About this exercise:
Having found the line that holds "Contato (36, 2036)", give that line and all lines after it again, word for word, through the end of the data below.

Records supplied:
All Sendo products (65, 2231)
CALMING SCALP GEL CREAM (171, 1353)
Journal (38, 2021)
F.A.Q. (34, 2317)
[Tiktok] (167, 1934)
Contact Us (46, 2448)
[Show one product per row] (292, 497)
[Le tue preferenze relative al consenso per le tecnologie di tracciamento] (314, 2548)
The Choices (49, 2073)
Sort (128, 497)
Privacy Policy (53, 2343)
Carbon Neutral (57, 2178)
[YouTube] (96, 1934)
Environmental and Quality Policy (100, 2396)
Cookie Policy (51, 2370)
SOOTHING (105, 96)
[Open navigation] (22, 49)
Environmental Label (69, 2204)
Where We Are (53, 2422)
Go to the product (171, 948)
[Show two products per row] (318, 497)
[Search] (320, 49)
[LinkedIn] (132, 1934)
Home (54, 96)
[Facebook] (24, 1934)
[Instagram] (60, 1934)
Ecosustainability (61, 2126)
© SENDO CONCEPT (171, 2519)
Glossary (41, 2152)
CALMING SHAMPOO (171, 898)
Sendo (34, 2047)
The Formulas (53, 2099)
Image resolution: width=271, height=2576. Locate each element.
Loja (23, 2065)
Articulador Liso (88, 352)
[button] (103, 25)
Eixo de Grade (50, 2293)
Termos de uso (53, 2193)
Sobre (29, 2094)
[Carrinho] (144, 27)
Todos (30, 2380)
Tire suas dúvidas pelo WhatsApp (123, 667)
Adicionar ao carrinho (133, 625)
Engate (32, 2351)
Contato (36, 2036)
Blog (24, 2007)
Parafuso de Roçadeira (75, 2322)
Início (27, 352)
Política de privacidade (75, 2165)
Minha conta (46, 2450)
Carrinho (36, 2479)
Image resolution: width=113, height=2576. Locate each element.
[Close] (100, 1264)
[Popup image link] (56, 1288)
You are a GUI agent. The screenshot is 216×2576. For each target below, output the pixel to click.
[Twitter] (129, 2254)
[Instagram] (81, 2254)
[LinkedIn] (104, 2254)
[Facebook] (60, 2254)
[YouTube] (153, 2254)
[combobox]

Task answer:
Contato (36, 2036)
Blog (24, 2007)
Parafuso de Roçadeira (75, 2322)
Início (27, 352)
Política de privacidade (75, 2165)
Minha conta (46, 2450)
Carrinho (36, 2479)
Image resolution: width=113, height=2576. Locate each element.
[Close] (100, 1264)
[Popup image link] (56, 1288)
You are a GUI agent. The screenshot is 216×2576. For each target below, output the pixel to click.
[Twitter] (129, 2254)
[Instagram] (81, 2254)
[LinkedIn] (104, 2254)
[Facebook] (60, 2254)
[YouTube] (153, 2254)
[combobox]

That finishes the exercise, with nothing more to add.